The new court filings are a vivid illustration of the way extremist militants in Iraq and Syria have been using antiquities to fund their campaign.

Three of the items were depicted in photographs found during a raid on the residence of Abu Sayyaf, the nom de guerre of a senior ISIL leader, in Deir Ezzor, Syria, in May 2015.

And all are believed to have been crafted in a workshop that produced gold jewellery for the elite Roman citizens of the city of Dura Europos, which once stood on the banks of the Euphrates in today’s Syria.

Jessie Liu, US attorney for the District of Columbia, said: “These court actions are the latest step in an ongoing effort to disrupt the ability of [ISIL] and other terrorist groups to finance their operations. “They reflect our determination to locate precious stolen antiquities and preserve the cultural heritage of ancient sites that fell under [ISIL’s] control.”

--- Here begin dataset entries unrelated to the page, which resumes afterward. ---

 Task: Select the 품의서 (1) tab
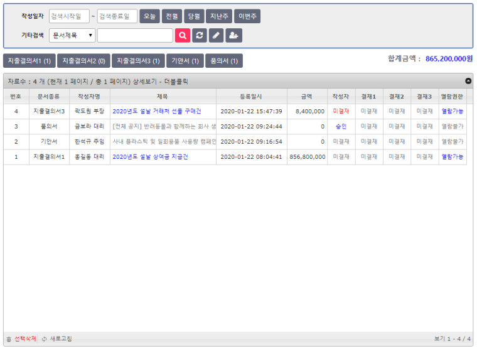(x=224, y=61)
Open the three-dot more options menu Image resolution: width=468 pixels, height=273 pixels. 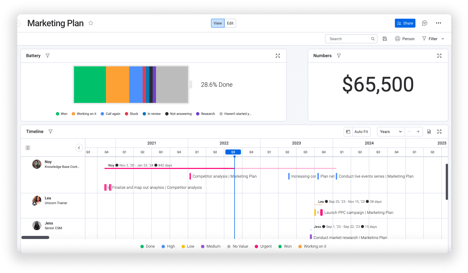tap(438, 23)
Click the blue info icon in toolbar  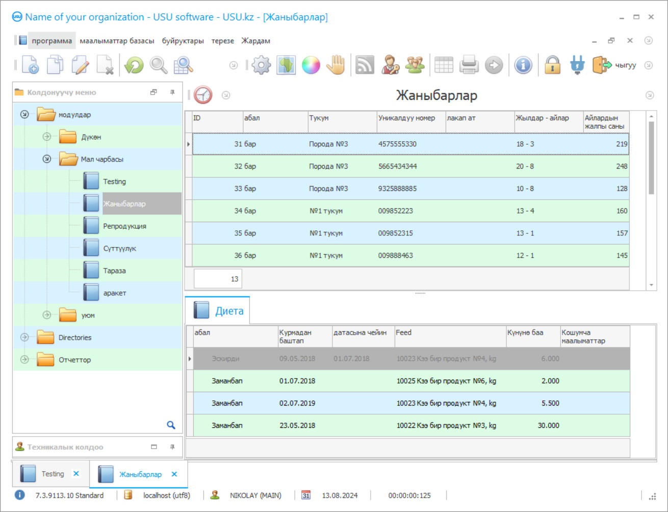pos(523,65)
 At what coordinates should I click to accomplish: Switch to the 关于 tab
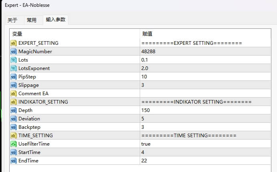click(x=12, y=20)
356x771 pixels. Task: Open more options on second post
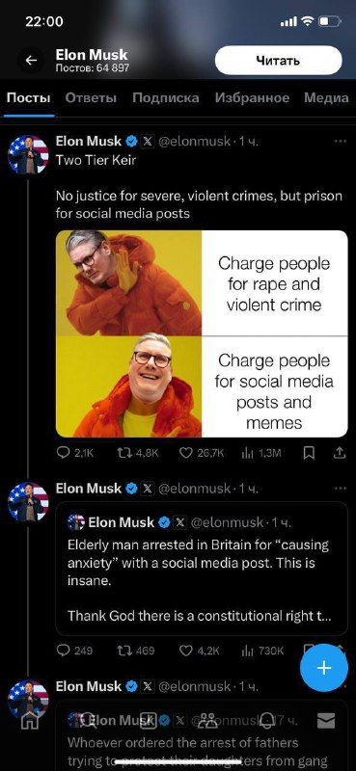(341, 489)
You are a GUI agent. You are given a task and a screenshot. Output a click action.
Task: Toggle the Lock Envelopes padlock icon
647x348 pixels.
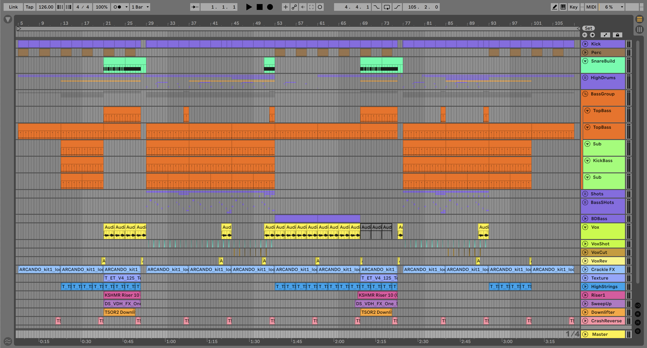pos(617,35)
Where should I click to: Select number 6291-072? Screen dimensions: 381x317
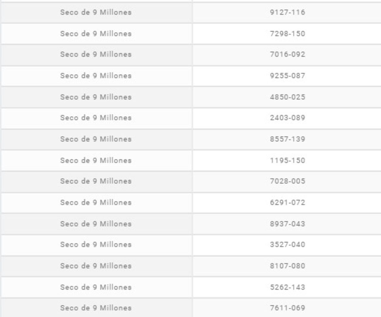[287, 203]
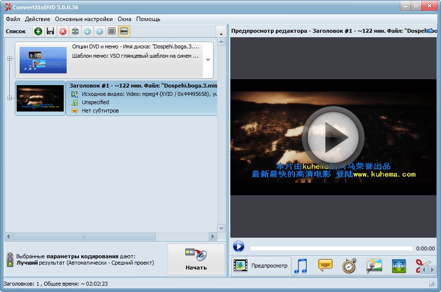Click the preview seek bar

click(331, 248)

In the new filing, made in Washington, prosecutors allege there is probable cause to believe that ISIL tried to facilitate the transfer of a gold ring to a Syrian antiquities trafficker, who then sold it to a person in Turkey for a quarter of a million dollars.

The complaint adds that Turkish law enforcement officers later confiscated it.

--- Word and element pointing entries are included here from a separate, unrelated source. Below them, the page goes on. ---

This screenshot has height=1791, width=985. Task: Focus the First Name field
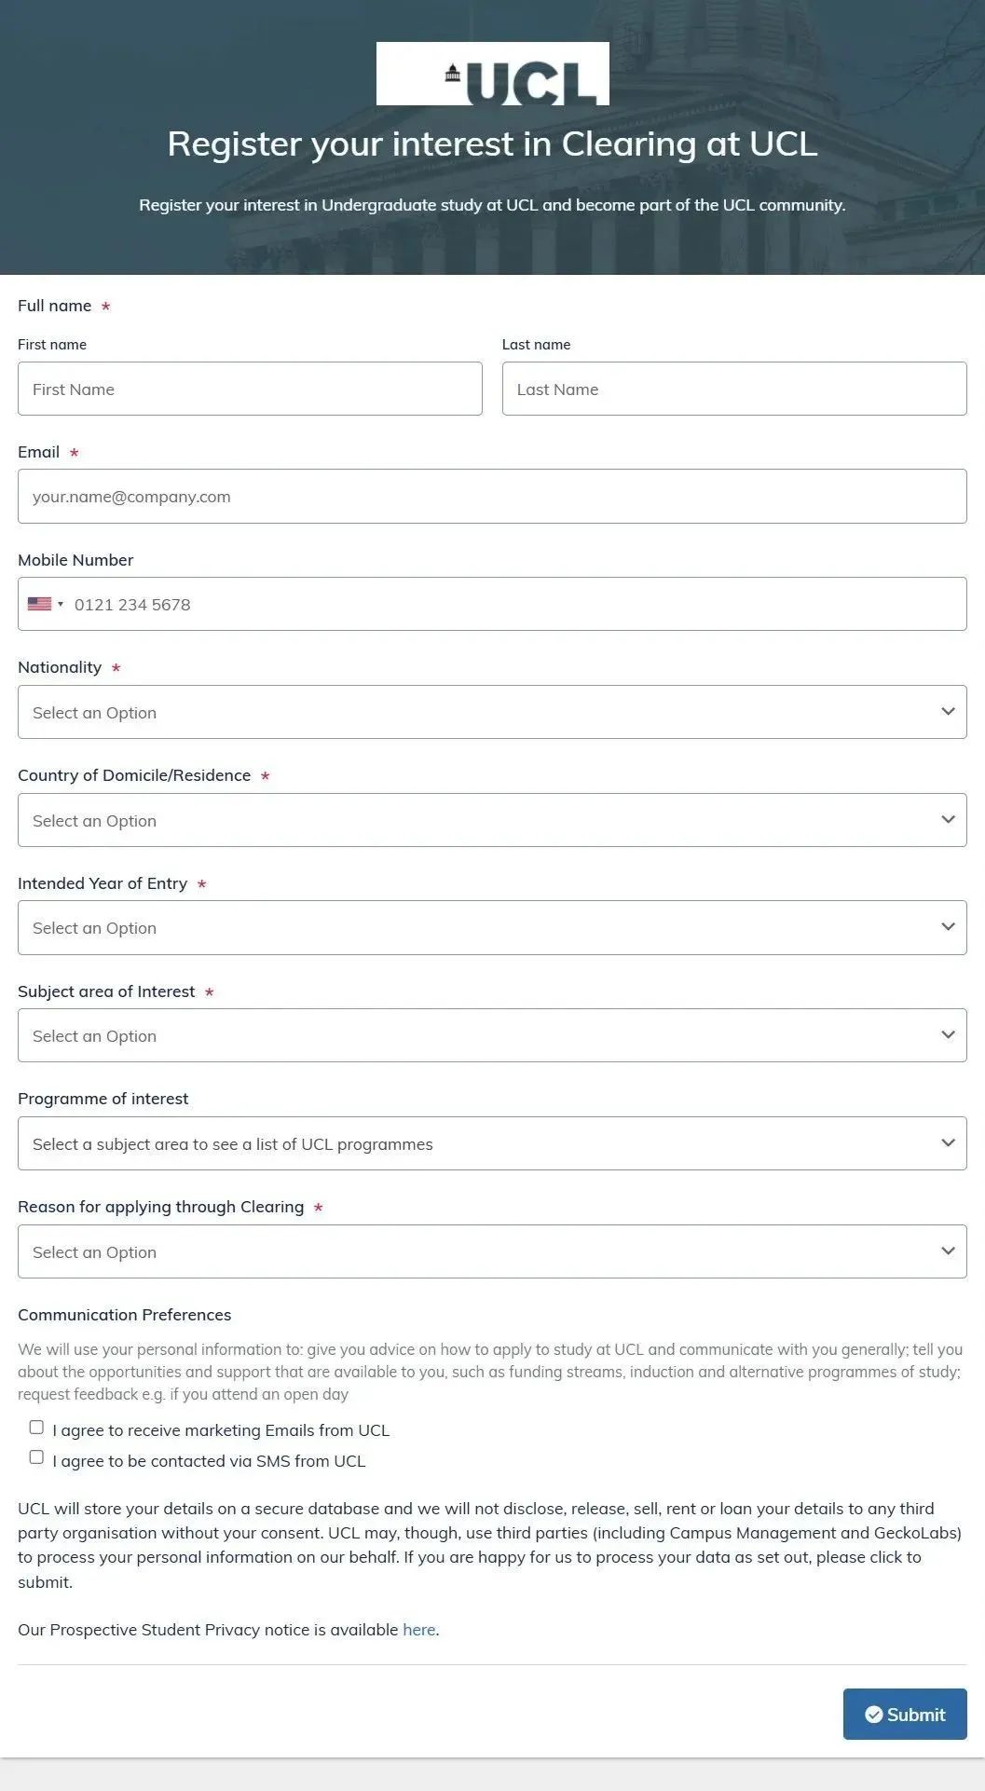[x=250, y=389]
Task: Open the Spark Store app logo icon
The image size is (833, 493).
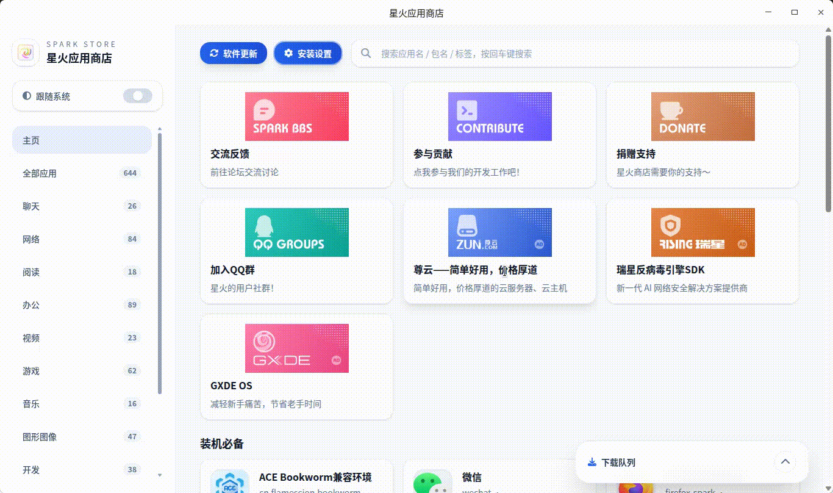Action: click(x=26, y=52)
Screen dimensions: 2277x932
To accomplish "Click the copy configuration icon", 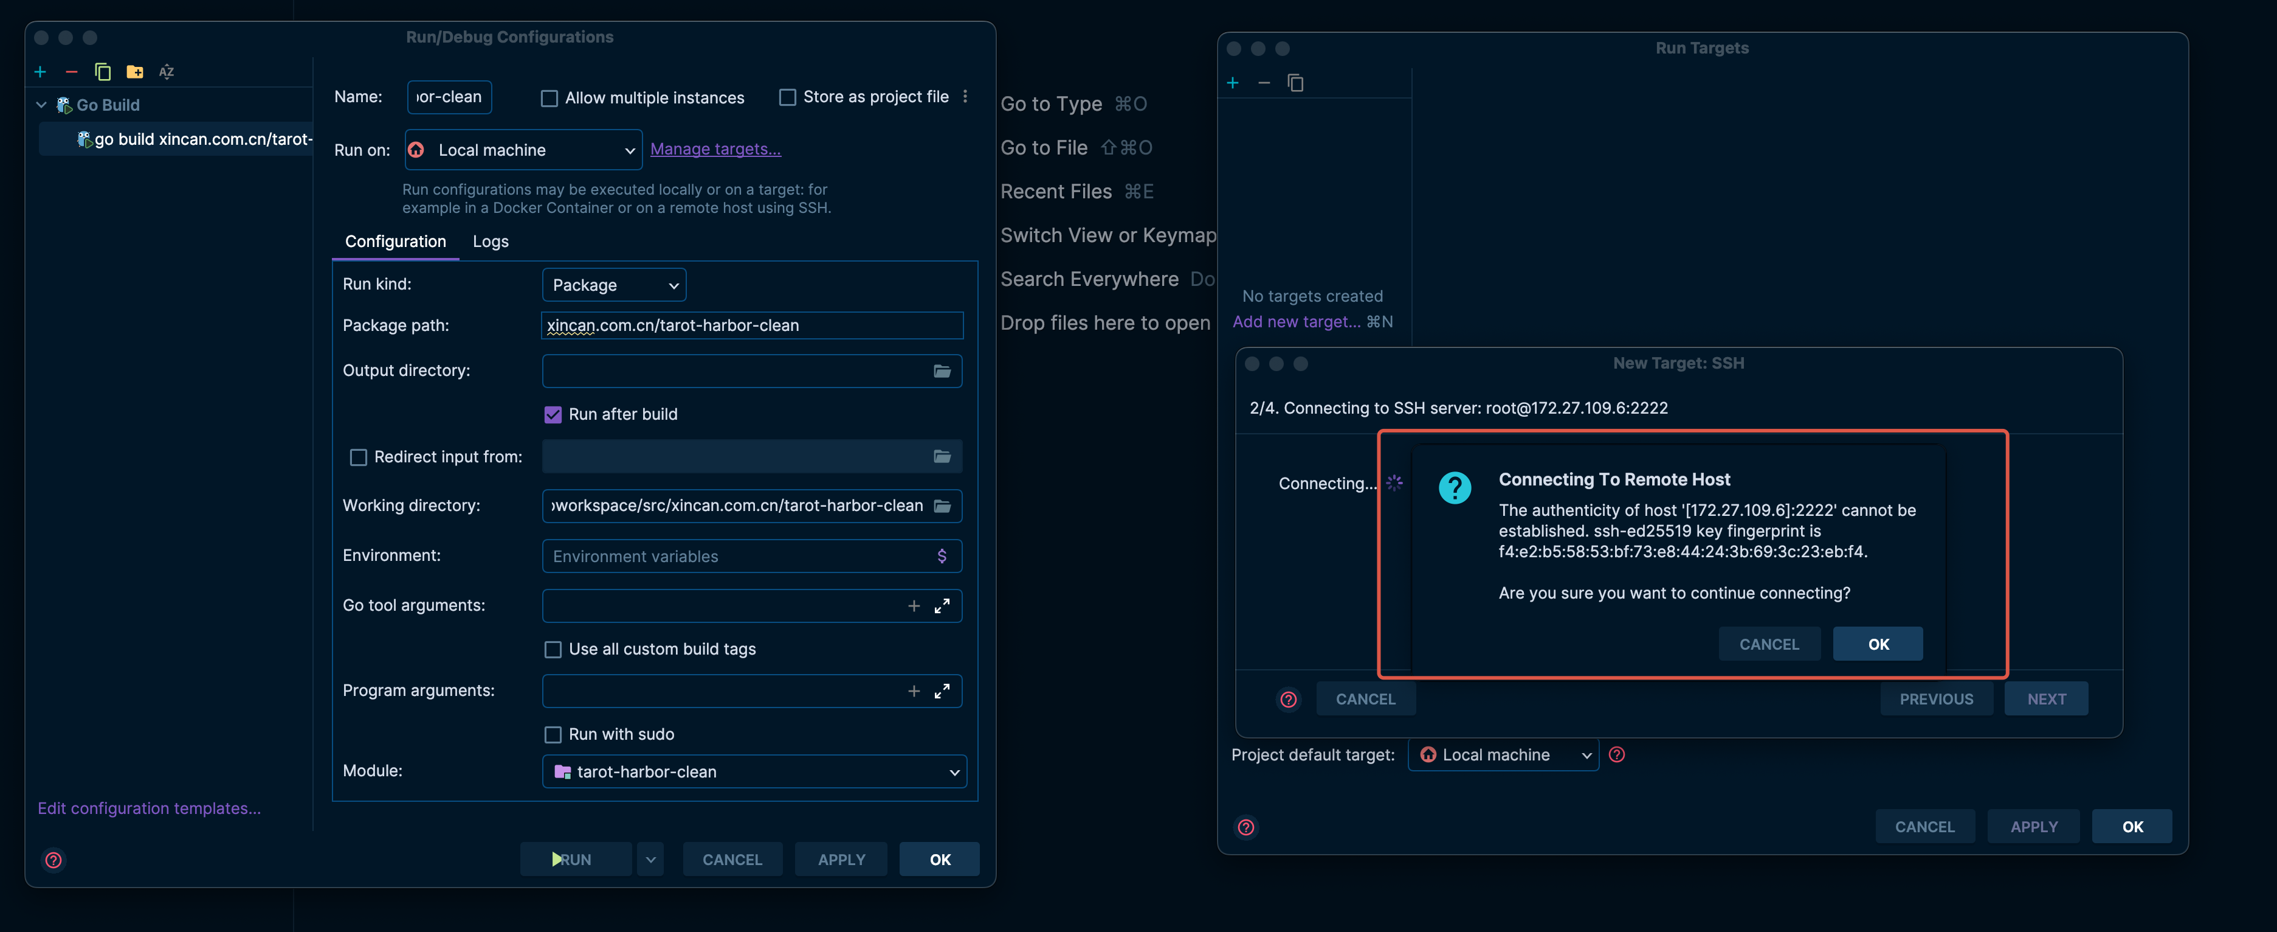I will pyautogui.click(x=103, y=72).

A second suit dates to the raid that killed Abu Sayyaf, who was also known as Fathi Ben Awn Ben Jildi Murad Al Tunisi. At the time the operation was hailed for revealing significant information about the operational structure of Isis and Abu Sayyaf’s role in hostage taking and the group’s oil and gas activities.

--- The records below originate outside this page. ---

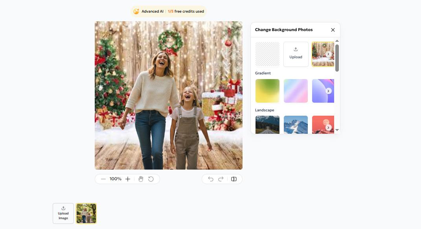
Task: Select the forest road landscape background
Action: (x=267, y=125)
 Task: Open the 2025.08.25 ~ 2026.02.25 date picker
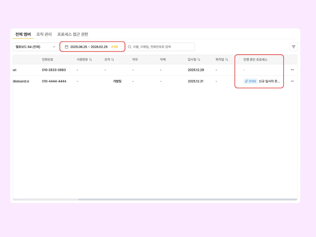89,47
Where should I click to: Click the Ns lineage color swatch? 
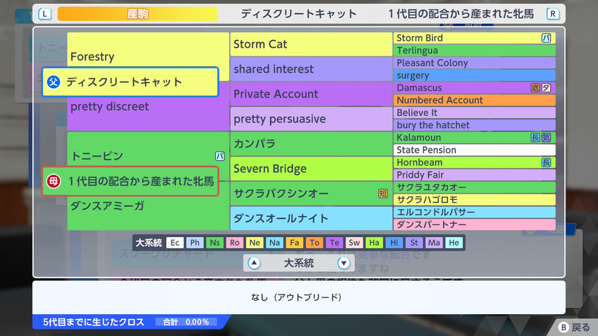(215, 242)
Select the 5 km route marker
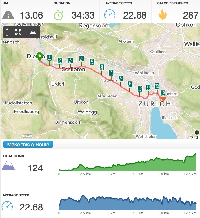The height and width of the screenshot is (218, 200). pyautogui.click(x=92, y=61)
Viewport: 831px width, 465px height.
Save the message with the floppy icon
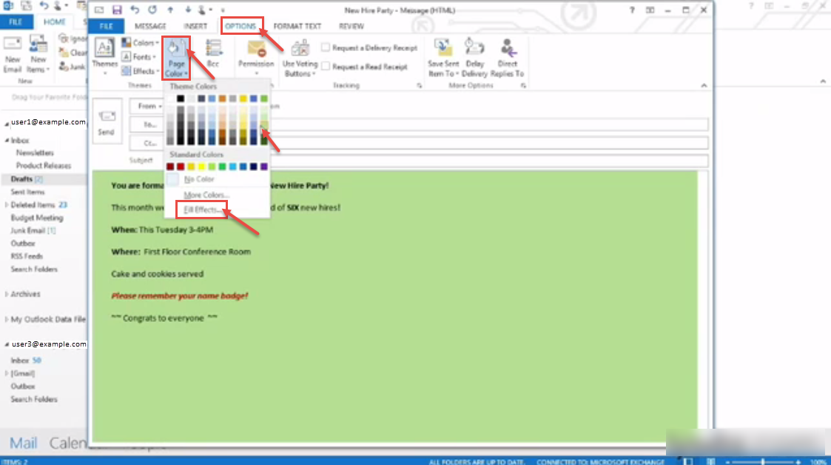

US officials claimed it yielded more intelligence than any other raid in American special forces history.

Multiple documents written on ISIL letterheads were also recovered, according to the lawsuit. In them, Abu Sayyaf referred to himself as the President of the Ministry of Natural Resources Antiquities Department and discussed depositing the dollar proceeds of trafficking into the ISIL treasury.

Photographs taken from electronic media found at his home have revealed seven antiquities, which are now subject to US seizure.

A gold brooch dating to the third century AD featuring a cameo of Minerva or Athena is believed to be worth $20,000, while a necklace depicting the Roman emperor Gordian III is valued at $50,000.

Prosecutors believe the documentary style, lighting and focus of the photographs meant the items were destined to be marketed to international buyers.

At the height of its influence, ISIL controlled swathes of land across Syria and Iraq, including multiple Unesco World Heritage Sites and other locations known for their archaeological treasures.

Syria alone has 4,500 known archaeological sites.

The complaint states that ISIL created a sophisticated system for extracting wealth from these resources, including through the sale and trafficking of antiquities, which was used to directly finance ISIL.

Investigators believe stolen items were smuggled from ISIL territory across borders with Turkey and Lebanon, to be stored in warehouses in Europe and Asia before possibly reaching dealers in the West.

The business was so sophisticated that locals were issued licences to dig for artefacts, according to a recent investigation by the Wall Street Journal. Finds would then be sold to ISIL at below market rates.

The operation was often overseen by foreign jihadists, who were considered less likely to try to steal valuable discoveries.

Estimates vary widely but experts broadly agree that the group has made tens of millions of dollars from the trade in looted treasure.

Under US law, all assets of a terrorist or terrorist organisation, and all assets “affording a source of influence” over any such group are subject to forfeiture, wherever they may be in the world.

Andrew Vale, assistant director in charge of the FBI’s Washington field office, said: “The FBI continues to work tirelessly with its partners to recover these precious antiquities stolen by [ISIL], who sold them on the black market in order to finance their terrorist operations.

“[ISIL] members extorted and threatened to arrest anyone outside of the terrorist organisation who attempted to excavate, sell or transport antiquities from the territory under their control.”